Me and my friends have been creating a comic for the last 2 years, and we are finally beginning on the actual release itself!

It's called "ComplicatedNess" and it is about and Orange Dragon named Ness Roo who lives with his famous-football-player older brother who is somehow a kangaroo. Ness sets out on an Urban adventure to figure out how this is possible, and why he hears the music notes in his head!

me and my friends have never really been active in the furry community, but have always liked the art style. i draw the comics them selves, and me and my friends Matt and Hannah story board it out.

about two years ago we came up with the idea, and we are very proud of it!

the art is very simple, but that is because i have only been drawing for 4 months.

hope you enjoy it! 

Foster "Feber" Eber 

Comic Link : http://complicatedness.smackjeeves.com/


----------



## Smelge (Oct 11, 2012)

SPELLCHECK DAMMIT

Where is where you are right now, were is something you were doing, we're is something we are doing. They are all different things, but constantly wrong. You don't have print deadlines to work to, so there's no excuse to not spellcheck it first and make sure you're using the right words. Otherwise it looks as if you don't care enough to make it actually read right.


----------



## CampionL (Oct 18, 2012)

The art's not bad for 4 month's drawing experience; however, I did spot a few items that need to be worked on (other than what was already noted.)
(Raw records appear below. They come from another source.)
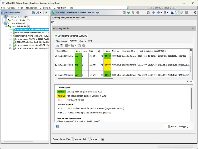Click the database icon in Loaded Samples header
The image size is (198, 149).
[33, 13]
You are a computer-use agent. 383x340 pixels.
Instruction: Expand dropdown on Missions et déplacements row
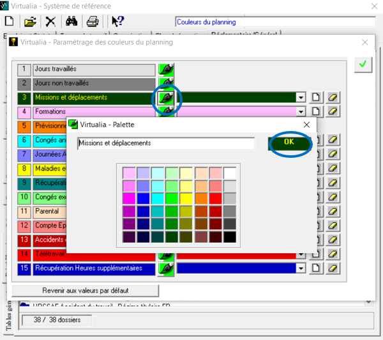300,98
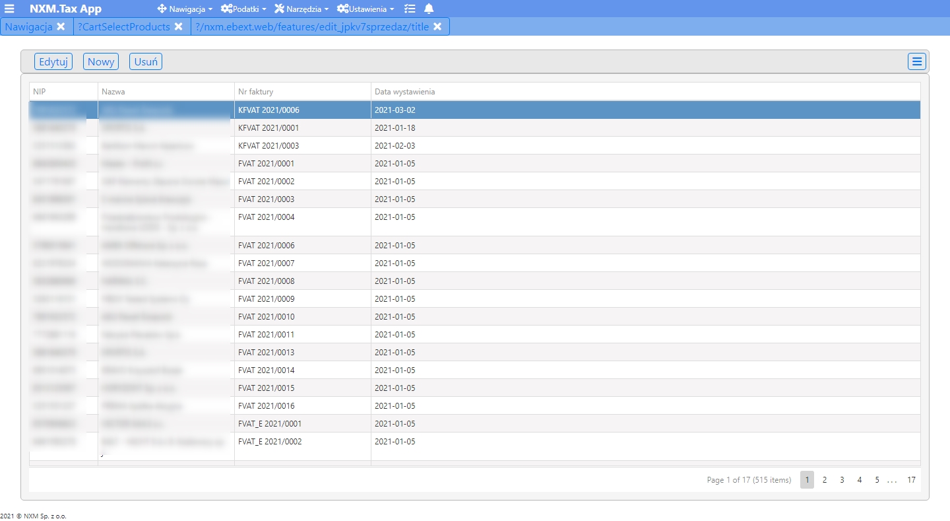Go to page 17 in pager
The height and width of the screenshot is (521, 950).
911,480
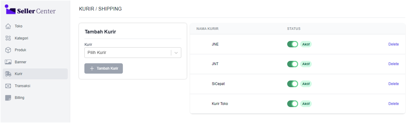Toggle JNE courier status off

[x=293, y=44]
There seems to be very little thought put into the placement of your speech bubbles, both in how they are placed in the panel, and what you are putting into the bubbles. Many bubbles are either too small, or too large, for the script you've put in them. In nearly 3/4 of the comic, the text is actually bleeding into, or through the bubble itself. In several places, the artist did not think about what was about to be said in the panel, so many bubbles will inconsistently either bulge out of the panel, lay up against the edge of the panel as though it's being squished into the remaining panel space, trimmed to fit the panel, or trimmed to account for objects that the bubble would otherwise be blocking in order to accommodate what is being said in the bubble---whether these objects are important at that moment or not---and in some cases, the entire panel is treated as a speech bubble, or the bubble doesn't exist at all (except in the case of a crowd scene, which I _would_ consider okay since putting a bubble there of that thickness would make things rather restrictive.) In one panel that framed the setting, I noted that a speech bubble is actually blocking the characters that the speaker is addressing.

The flow of many pages are very confusing. For example, on this page, this is the flow you are aiming for; however, since the panels are not laid out in a very organized way, the reader's eyes go with the path of least resistance.

Do I think it has potential? Yes. Do I think it needs a lot of work? Yes; however, if you work at it, with experience, the issues will resolve themselves over time if you are willing to take this and any other constructive criticism to heart. I started out much as you are now, and am still learning from my mistakes as I go along.


----------